> Items listed in a dataset:
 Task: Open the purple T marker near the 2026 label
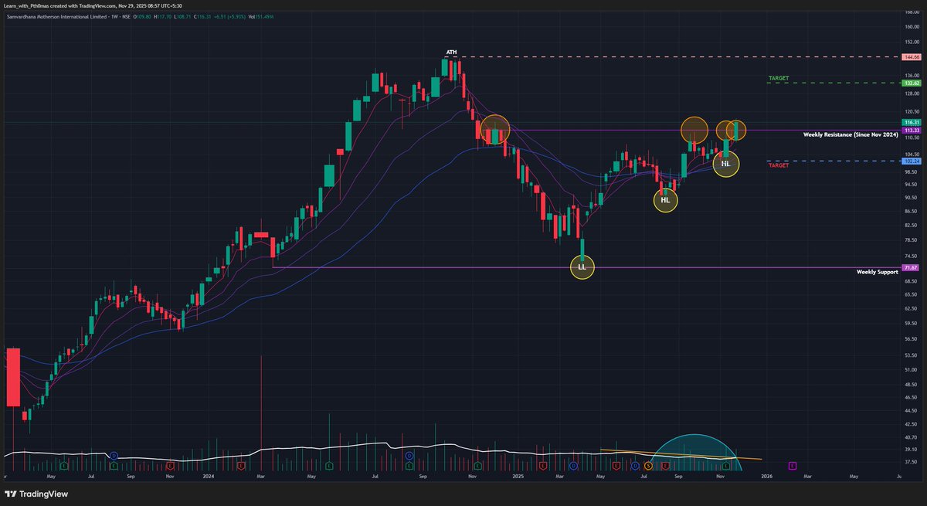(x=792, y=465)
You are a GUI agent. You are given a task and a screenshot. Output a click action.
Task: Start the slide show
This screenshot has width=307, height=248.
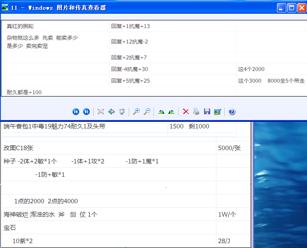(122, 112)
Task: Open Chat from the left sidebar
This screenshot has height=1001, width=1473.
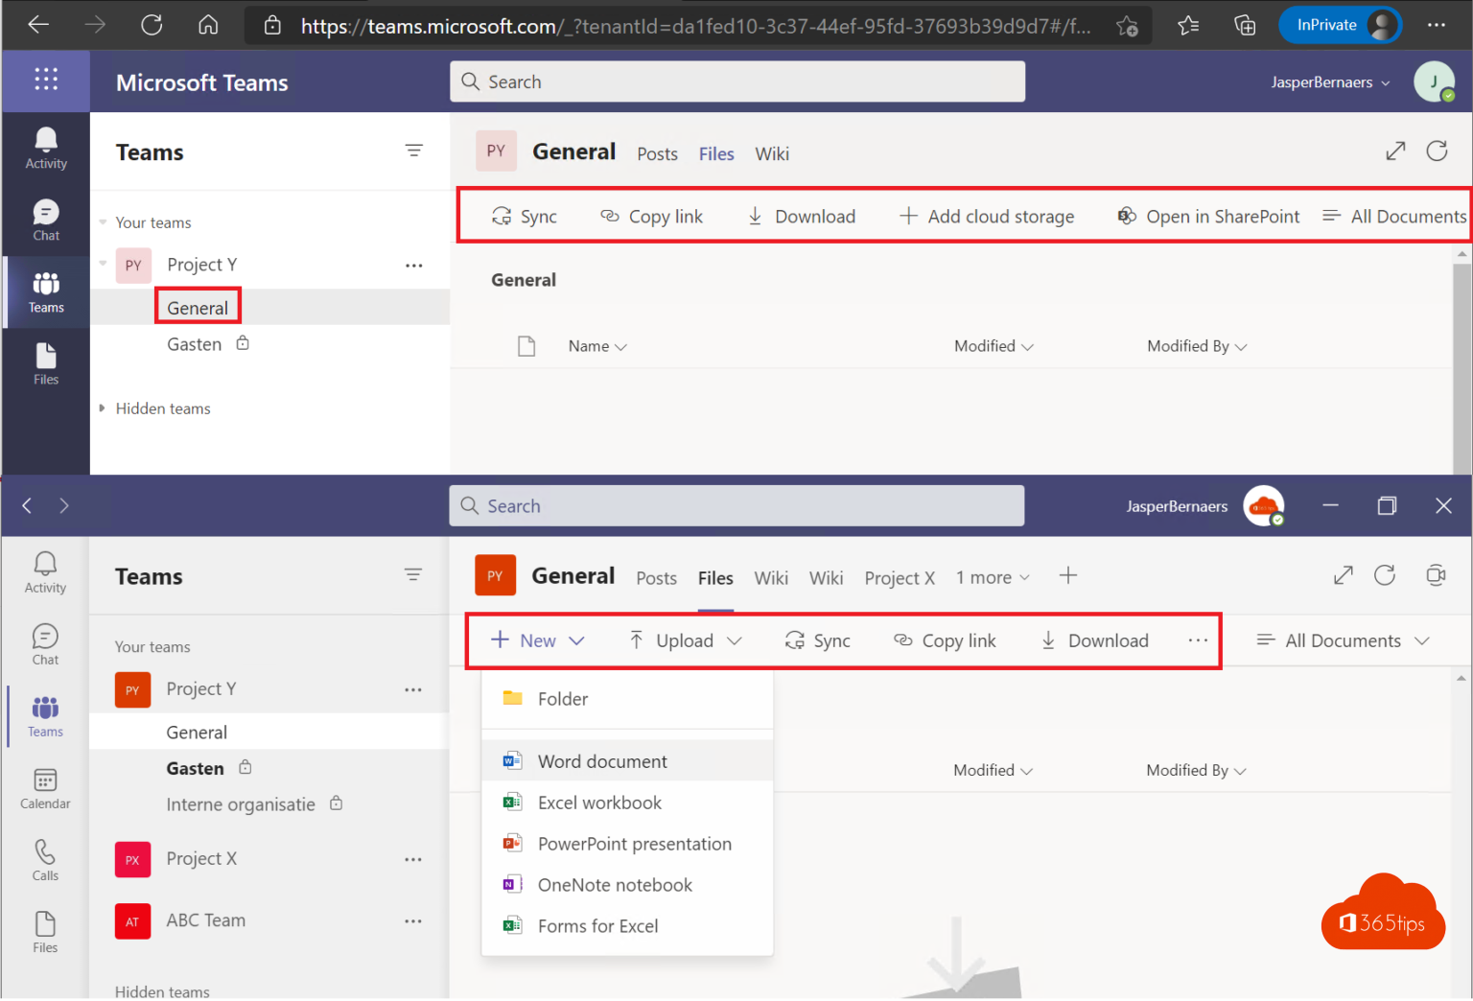Action: [45, 220]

> Task: Give again, word for word, only the lines from the one with "This screenshot has width=307, height=248." through the last line of the entries, both included; no pictures go in the copy.

> Solution for this task:
This screenshot has width=307, height=248.
(122, 112)
Task: Open Chat from the left sidebar
This screenshot has height=1001, width=1473.
Action: [45, 220]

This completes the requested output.